Completed in 1986, "Earth Dances" signalled the composer's return to writing for the large symphony orchestra, 14 years after his "Triumph of Time" (1972) which first brought him to wider public attention. In Earth Dances, he developed and brought a few steps further some compositional processes first essayed in his piece for ensemble Secret Theatre from 1984. He divides the orchestra in six different groups, assembled by instrumental register (violins and upper winds, lower strings and brass etc. - although there are shifts of instruments between the different groups), each assigned a different layer or "stratum" of material, some linear and melodic, some vertical (which I assume refers to chordal pounding). Theses six strata aren't present continuously but appear and reappear, come to the fore and fade into the background. It is the shifting relationships of the strata that generate the work's prodigious and often violent surface energy - making the Earth "dance". The piece exemplifies Birtwistle's fascination with the musical piece as an "object" to be considered from different vantage points, as a rock or crystal observed from different angles, rather (re the notes) than the "organic", goal-directed linearity of traditional Western music.
"Earth Dances" is massive, menacing, forbidding, eliciting a sense of awesome power, at times pent-up, at times unleashed. As its title implies, It evokes the massive telluric processes that have shaped and reshaped the earth's surface ever since the formation of the planet. Again, the music is impressive rather than seductive. Although there are melodic lines (thorny and tormented), the piece is less about melody than about violence, matter, processes.
Dohnanyi's sonics are much more present and vivid than those afforded to the premiere recording, by the BBC SO under Peter Eötvös (Birtwistle: Earth Dances), and the orchestra has more bite. In 2004 DG released another version on their 20/21 series (making it one of the composer's most recorded pieces), with the Ensemble Modern Orchestra conducted by Boulez, and for reasons unknown it took four years to get a listing on this website: Birtwistle: Theseus Game, Earth Dances.

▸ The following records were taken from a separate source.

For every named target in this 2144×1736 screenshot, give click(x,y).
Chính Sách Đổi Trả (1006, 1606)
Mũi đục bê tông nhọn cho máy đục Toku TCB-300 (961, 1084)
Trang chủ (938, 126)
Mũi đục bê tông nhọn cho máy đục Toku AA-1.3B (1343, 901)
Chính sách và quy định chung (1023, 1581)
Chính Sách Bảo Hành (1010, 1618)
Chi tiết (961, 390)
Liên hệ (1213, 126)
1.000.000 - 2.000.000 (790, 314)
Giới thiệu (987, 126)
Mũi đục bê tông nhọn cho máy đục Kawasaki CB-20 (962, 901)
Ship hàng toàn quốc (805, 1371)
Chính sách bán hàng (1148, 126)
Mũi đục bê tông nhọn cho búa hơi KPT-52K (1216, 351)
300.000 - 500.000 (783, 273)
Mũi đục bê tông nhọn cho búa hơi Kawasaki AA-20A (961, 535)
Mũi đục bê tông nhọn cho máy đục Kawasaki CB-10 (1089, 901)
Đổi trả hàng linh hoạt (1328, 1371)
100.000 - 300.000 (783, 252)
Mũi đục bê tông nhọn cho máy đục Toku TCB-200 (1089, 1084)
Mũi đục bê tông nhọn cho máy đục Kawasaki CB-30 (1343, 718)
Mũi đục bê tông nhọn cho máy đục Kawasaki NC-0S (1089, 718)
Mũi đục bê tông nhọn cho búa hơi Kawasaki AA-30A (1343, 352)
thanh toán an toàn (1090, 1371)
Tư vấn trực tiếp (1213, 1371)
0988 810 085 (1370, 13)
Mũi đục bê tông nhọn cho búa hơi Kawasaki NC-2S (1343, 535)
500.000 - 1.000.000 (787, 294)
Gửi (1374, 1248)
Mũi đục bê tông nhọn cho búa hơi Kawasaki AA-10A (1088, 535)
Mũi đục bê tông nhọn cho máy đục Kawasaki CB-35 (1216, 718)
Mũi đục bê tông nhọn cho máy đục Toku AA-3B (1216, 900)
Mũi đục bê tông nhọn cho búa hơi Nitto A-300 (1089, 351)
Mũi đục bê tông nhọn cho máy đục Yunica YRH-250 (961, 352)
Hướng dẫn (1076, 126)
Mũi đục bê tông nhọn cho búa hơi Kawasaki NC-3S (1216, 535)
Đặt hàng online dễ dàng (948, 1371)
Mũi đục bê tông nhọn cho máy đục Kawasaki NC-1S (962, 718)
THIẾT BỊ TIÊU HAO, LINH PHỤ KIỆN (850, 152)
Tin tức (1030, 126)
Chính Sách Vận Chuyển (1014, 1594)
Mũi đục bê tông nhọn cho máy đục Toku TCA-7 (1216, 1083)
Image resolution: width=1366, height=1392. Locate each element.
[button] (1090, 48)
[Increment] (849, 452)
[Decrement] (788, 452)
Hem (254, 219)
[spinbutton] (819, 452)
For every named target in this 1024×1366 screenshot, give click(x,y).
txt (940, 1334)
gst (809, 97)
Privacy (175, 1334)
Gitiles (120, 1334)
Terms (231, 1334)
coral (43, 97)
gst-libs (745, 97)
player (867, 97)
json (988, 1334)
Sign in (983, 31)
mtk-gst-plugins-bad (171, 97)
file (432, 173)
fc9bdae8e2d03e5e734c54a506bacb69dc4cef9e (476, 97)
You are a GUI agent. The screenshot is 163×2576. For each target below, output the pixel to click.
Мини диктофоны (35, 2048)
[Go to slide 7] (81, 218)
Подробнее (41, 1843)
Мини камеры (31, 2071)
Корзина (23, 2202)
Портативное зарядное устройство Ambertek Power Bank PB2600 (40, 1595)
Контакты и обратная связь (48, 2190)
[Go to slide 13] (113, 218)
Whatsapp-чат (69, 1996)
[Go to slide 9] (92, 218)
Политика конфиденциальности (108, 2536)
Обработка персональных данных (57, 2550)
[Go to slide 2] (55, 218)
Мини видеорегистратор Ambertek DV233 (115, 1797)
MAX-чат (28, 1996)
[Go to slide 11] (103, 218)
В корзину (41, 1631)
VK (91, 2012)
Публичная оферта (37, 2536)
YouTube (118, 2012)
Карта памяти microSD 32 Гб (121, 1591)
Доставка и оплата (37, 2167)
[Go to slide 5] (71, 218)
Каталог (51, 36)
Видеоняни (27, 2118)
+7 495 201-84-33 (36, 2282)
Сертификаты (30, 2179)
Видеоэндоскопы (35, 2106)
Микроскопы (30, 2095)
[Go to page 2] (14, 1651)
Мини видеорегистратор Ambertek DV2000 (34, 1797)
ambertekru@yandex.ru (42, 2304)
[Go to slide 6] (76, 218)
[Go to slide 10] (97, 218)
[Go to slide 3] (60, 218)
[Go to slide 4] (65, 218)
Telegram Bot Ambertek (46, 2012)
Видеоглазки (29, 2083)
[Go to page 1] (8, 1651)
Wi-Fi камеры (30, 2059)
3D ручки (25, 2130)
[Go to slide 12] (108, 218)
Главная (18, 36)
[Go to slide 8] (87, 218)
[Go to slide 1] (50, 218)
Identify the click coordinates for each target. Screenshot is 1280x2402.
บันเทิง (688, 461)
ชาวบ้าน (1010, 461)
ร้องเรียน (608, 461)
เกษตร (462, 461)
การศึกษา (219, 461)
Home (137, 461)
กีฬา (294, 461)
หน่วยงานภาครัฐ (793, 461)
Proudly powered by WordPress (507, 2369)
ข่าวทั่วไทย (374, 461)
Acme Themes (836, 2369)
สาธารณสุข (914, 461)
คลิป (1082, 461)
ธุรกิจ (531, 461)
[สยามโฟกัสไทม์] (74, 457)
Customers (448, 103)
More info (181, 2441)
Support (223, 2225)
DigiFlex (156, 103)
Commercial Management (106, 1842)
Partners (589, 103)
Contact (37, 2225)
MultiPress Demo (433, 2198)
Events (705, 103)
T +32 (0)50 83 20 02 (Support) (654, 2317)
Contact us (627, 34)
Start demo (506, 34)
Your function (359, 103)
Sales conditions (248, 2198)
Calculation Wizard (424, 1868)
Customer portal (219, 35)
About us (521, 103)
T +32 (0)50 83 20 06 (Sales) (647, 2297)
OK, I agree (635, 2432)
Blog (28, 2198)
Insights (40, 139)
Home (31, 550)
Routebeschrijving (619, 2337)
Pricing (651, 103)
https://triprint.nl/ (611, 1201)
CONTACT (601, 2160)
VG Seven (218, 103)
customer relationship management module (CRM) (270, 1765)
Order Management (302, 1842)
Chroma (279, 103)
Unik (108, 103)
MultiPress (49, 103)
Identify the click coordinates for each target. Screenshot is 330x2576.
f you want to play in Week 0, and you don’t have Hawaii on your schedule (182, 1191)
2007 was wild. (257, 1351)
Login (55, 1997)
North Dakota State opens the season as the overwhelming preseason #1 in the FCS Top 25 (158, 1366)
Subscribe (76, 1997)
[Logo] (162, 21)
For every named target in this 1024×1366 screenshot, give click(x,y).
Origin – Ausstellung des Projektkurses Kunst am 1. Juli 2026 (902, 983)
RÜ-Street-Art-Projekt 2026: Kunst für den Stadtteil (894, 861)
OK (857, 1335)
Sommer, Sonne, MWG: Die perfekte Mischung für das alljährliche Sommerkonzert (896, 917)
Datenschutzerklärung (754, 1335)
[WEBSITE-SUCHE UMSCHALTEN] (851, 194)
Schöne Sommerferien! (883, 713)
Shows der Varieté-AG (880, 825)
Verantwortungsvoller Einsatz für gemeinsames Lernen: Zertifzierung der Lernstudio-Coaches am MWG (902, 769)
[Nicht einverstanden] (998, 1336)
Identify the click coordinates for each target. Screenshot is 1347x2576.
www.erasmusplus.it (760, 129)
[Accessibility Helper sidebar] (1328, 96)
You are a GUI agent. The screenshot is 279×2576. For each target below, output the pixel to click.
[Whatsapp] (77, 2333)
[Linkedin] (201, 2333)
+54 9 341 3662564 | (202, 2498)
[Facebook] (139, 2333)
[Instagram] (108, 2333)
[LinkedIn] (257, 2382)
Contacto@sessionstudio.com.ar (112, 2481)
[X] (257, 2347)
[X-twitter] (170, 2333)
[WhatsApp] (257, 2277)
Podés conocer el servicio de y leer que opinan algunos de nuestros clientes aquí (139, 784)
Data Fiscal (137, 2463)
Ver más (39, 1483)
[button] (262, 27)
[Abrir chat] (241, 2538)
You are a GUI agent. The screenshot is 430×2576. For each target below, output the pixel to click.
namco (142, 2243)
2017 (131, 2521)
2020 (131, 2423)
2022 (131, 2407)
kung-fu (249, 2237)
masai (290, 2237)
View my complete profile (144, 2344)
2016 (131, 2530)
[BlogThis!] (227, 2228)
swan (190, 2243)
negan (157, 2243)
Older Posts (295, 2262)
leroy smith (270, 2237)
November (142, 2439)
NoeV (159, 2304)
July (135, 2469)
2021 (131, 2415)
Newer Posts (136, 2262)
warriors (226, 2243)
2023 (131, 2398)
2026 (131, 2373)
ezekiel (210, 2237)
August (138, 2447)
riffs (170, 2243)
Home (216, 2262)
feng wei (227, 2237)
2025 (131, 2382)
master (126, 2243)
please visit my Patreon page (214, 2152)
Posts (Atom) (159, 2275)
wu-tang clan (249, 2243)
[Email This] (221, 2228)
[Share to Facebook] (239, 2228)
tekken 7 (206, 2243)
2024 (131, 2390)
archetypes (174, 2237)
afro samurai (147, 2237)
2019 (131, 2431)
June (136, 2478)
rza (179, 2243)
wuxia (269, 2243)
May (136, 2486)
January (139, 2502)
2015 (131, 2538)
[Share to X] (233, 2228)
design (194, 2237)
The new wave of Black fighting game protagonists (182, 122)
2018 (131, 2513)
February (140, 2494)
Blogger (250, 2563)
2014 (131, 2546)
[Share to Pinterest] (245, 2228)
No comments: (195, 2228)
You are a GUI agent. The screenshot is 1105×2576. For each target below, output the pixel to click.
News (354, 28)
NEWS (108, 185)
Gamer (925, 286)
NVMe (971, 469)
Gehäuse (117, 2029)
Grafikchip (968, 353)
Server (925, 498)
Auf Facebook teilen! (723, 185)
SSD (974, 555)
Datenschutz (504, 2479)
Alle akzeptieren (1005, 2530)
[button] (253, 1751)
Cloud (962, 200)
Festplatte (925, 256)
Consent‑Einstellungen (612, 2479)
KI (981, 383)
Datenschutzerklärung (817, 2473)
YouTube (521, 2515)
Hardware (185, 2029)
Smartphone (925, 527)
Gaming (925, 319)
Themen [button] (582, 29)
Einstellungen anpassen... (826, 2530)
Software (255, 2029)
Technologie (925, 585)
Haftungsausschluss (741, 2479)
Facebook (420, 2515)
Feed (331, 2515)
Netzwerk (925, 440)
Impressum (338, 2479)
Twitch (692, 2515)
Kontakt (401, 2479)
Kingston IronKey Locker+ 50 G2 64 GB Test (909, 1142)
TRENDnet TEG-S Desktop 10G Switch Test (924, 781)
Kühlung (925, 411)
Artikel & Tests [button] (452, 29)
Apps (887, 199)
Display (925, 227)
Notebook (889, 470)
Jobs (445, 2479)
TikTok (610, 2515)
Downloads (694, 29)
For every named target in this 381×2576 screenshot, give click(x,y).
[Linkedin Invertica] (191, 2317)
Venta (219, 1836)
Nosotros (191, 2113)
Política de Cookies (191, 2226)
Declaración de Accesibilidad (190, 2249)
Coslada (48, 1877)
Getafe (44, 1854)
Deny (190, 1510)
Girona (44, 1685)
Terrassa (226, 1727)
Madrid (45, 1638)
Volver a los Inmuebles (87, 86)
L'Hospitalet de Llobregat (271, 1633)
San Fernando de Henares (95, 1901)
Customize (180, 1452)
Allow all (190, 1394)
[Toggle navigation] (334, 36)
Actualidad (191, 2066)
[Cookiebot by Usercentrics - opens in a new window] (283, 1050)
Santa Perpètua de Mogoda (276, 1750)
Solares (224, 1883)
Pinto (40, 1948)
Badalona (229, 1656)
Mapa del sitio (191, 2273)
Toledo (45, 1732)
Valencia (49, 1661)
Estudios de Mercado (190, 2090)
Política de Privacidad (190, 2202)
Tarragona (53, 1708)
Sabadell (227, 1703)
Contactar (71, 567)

I'll review it soon.
Excellent notes. TT 55:20. This disc has been reissued , complemented with the composer's Trumpet Concerto "Endless Parade" (Endless Parade: Trumpet Concertos by Birtwistle / Maxwell Davies / Blake Watkins) and with Boulez' DG disc of pieces for ensemble (Harrison Birtwistle: Secret Theater / Tragoedia / Five Distances / Three Settings of Celan - Pierre Boulez / Ensemble InterContemporain), on a convenient 2 CD set from Decca's British Music Collection (The British Music Collection: Harrison Birtwistle).